Opioid withdrawal was limited to two patients in the placebo group and one in the oxymorphone ER group. Therefore, stabilized doses of oxymorphone ER were generally safe and effective over a 12-week, double-blind treatment period for these patients. erectalis 20
Hale et al.
Another 12-week, randomized, double-blind, placebo-controlled trial demonstrated the efficacy and safety of oxy-morphone ER for opioid-experienced patients with chronic, moderate-to-severe low back pain. Patients had to be at least 18 years of age and had to be currently receiving a stable, around-the-clock opioid pain medication equivalent to at least 60 mg/day of oral morphine.
This study consisted of two stages in order to assess efficacy in long-term pain relief. All patients were switched to an almost equianalgesic dose of oxymor-phone ER and were entered into an open-label titration period. After they were stabilized with a twice-daily dose that provided adequate pain relief and tolera-bility, they were entered into a 12-week, double-blind, placebo-controlled treatment period. Stabilized patients (n = 143) either continued with their fixed dose of oxymorphone ER or received placebo. Oxymorphone 5-mg tablets were available as needed for withdrawal symptoms.
The primary efficacy endpoint was the change in average pain intensity from the baseline evaluation to the final study visit.

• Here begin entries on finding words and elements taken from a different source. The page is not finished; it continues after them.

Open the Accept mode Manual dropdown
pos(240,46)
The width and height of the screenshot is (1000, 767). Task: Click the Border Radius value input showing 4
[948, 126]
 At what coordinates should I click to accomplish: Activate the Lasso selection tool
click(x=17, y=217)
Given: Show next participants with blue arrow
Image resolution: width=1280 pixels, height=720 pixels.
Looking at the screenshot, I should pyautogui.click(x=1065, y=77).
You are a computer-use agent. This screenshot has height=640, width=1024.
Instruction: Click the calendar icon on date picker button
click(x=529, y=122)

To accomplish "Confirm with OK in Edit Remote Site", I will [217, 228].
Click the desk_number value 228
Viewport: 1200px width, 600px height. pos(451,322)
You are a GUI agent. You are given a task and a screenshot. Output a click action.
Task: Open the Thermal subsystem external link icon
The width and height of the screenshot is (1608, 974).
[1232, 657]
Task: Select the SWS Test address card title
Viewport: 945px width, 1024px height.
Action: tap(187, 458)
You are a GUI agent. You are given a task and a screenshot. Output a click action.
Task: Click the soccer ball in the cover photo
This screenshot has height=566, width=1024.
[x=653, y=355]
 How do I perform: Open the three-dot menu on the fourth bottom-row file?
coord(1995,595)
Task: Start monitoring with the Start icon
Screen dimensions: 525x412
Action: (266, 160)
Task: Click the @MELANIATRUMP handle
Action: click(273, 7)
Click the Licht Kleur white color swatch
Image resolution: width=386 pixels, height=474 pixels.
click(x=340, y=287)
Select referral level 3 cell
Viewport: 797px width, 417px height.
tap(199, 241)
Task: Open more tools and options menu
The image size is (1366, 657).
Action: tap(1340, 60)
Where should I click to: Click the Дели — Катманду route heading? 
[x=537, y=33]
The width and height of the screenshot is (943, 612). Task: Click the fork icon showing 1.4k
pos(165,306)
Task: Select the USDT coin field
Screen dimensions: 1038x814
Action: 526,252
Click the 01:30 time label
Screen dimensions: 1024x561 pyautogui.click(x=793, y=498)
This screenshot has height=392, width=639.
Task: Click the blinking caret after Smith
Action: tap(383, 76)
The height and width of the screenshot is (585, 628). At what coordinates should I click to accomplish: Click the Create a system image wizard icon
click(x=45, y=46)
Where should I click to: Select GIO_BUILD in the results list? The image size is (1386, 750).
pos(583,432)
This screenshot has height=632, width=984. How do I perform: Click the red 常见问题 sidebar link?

Pain intensity increased significantly with placebo, whereas oxymorphone ER maintained effective analgesia throughout the entire 12 weeks at the same stabilized dose. Placebo patients were approximately eight-fold more likely than treated patients to stop treatment because of a lack of efficacy (P < 0.001). The most frequently reported adverse events were nausea, constipation, headache, and somnolence.
Oxymorphone ER provided efficacious, long-term analgesia and was well tolerated for these patients.